Feb. 28, 2017
Retractable awnings are in great demand from coast to coast for the simple reason that they offer flexibility. Based on the design of a straight slope covering, the awning protects the width of a doorway or window and extends out to block the area below from the heat of the sun or shield in the rain. Blocking direct sunlight from windows and doors reduces the volume of heat transmitted to the interior and actually reduces energy cooling costs, particularly during the hottest part of the day.
Awning fabric should be a heavy canvas weave that can withstand weather exposure and resist fading. Often dressed with a valance edge, scallop decoration, a wave design or even a custom pattern, a retractable awning is fabricated to roll up and retract as needed.
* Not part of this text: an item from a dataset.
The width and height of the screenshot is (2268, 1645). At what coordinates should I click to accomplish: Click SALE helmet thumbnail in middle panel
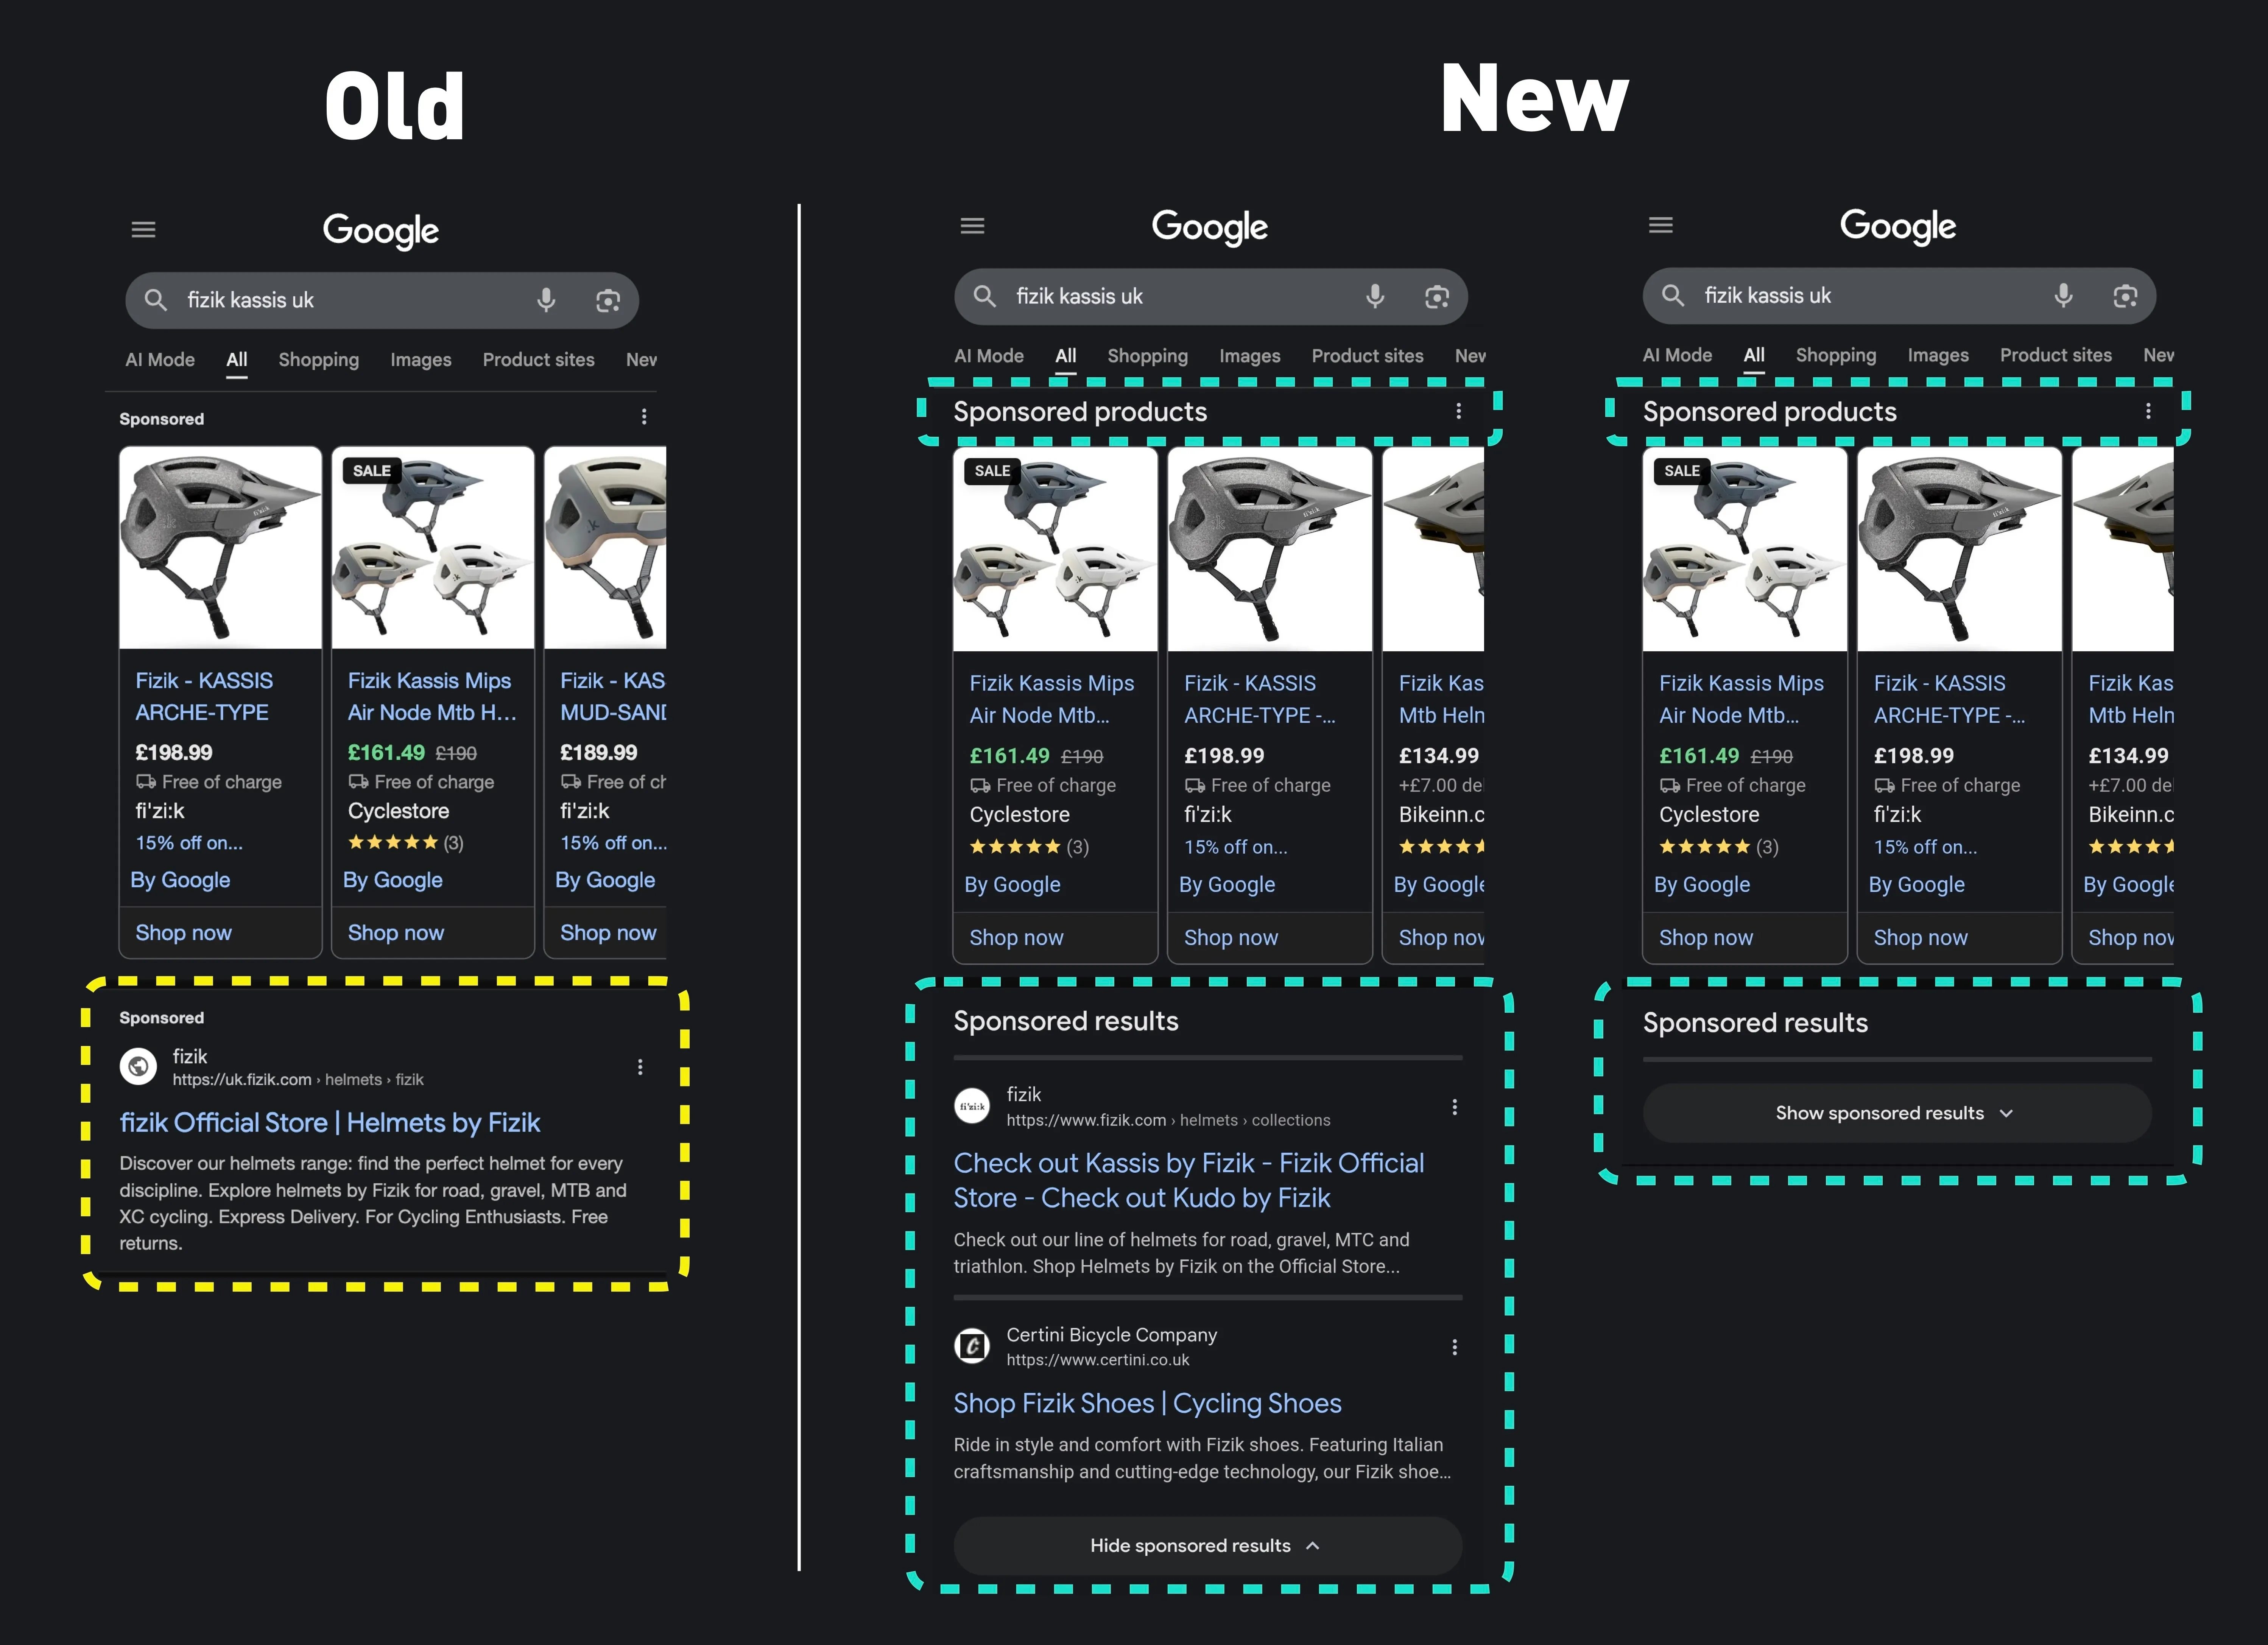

A scissor framework at the free exterior sides is concealed under the awning. When retracting the awning, the scissor can collapse in a lateral direction like elbows or fold under the fabric like crossed legs. A drop arm awning holds fabric out from the area to be covered and the arms pull up to draw the fabric in as the awning is rolled up. Drop arm awnings are most suitable for a steep pitch for coverage and will protect not only from sun but from the worst of a rain storm as well. Frameworks for retractable awnings are constructed of welded steel for durability, strength and integrity of the product.
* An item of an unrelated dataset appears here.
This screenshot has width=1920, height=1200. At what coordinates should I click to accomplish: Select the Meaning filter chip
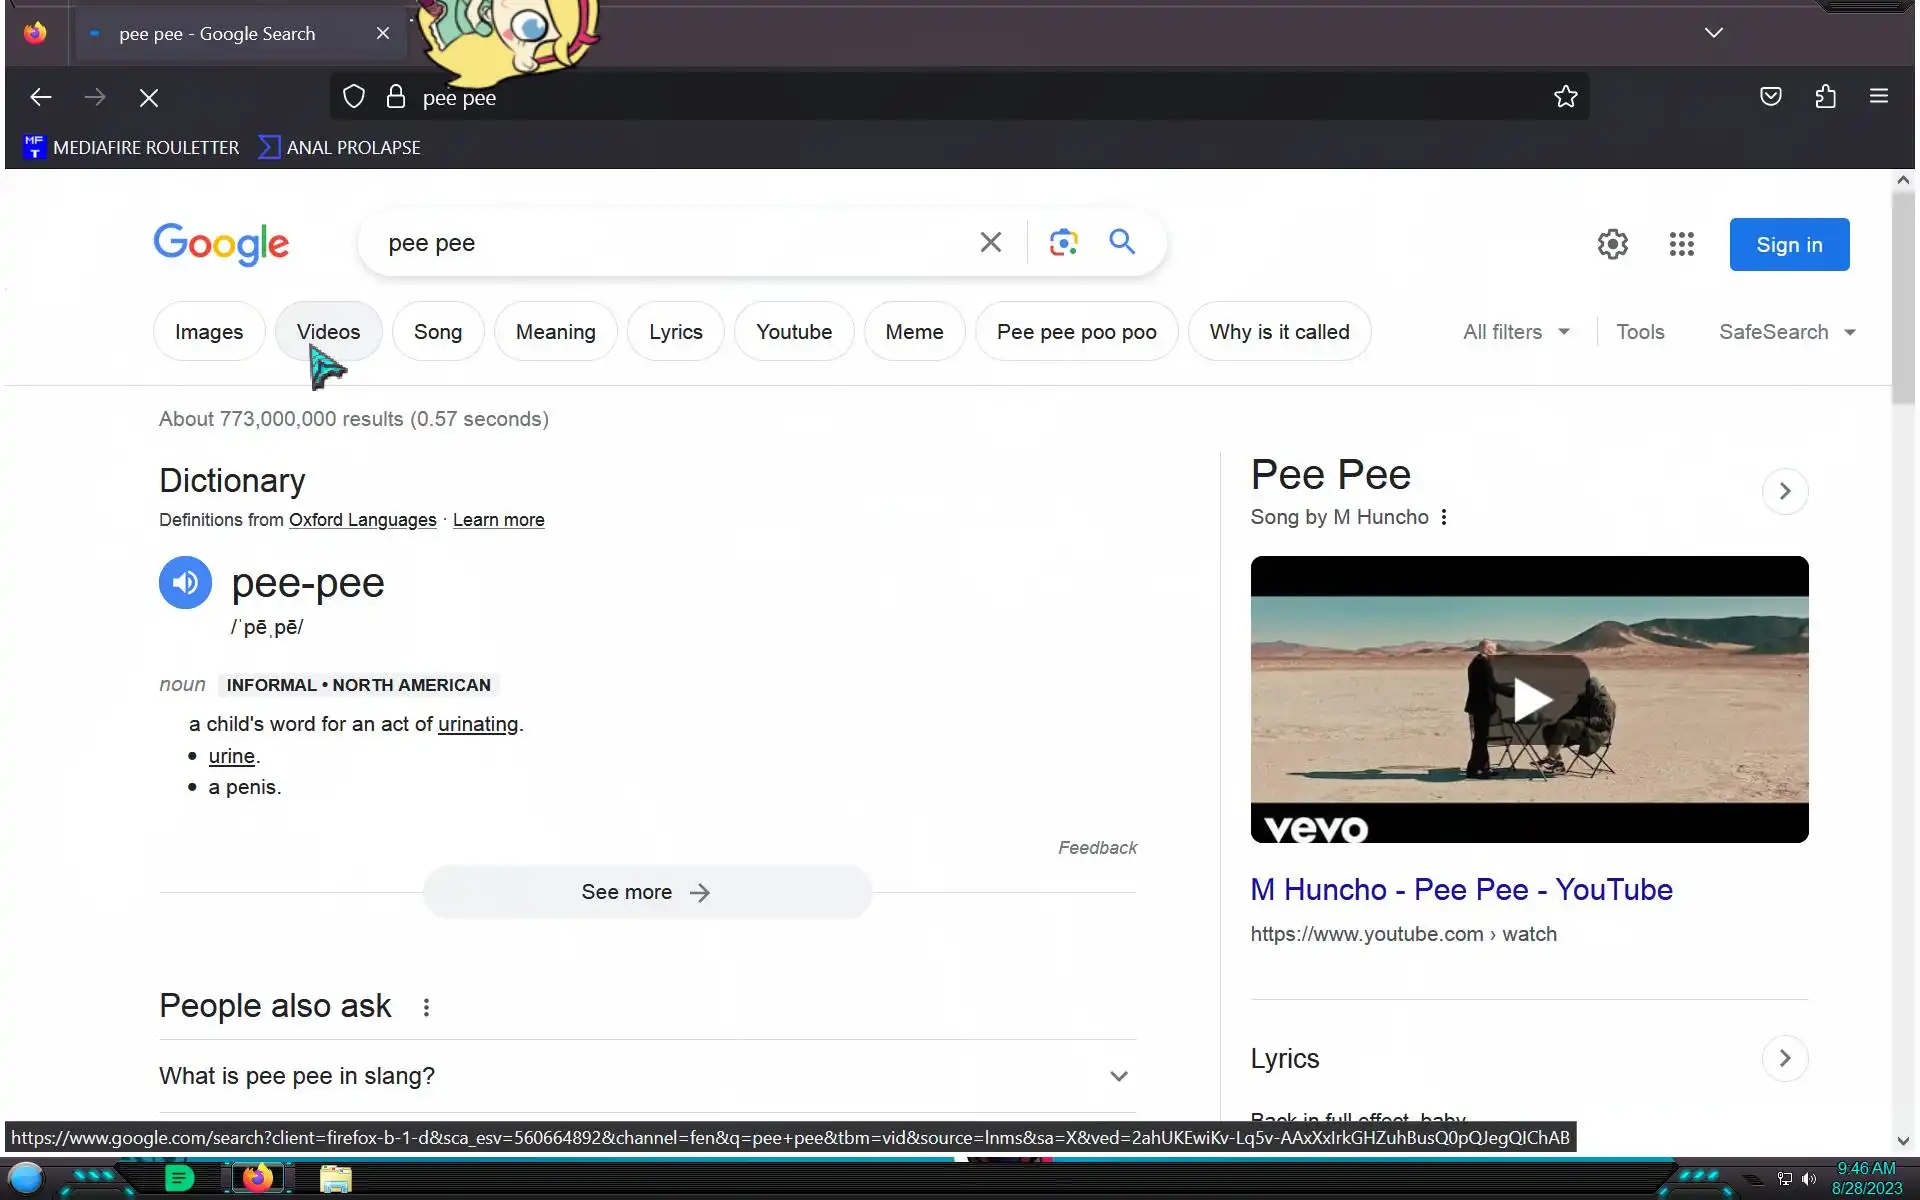pyautogui.click(x=555, y=332)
Like many exterior covering solutions, awnings can also be designed to take on the role of a patio cover, either by design to extend over a larger area, or even to act as a partially free-standing cover. Retracting the awnings can be motorized or manual depending on circumstances. While many retractable awning styles can also protect from wind to some degree, it is generally recommended that they be rolled up in higher winds to avoid undue stress on mounts and arms.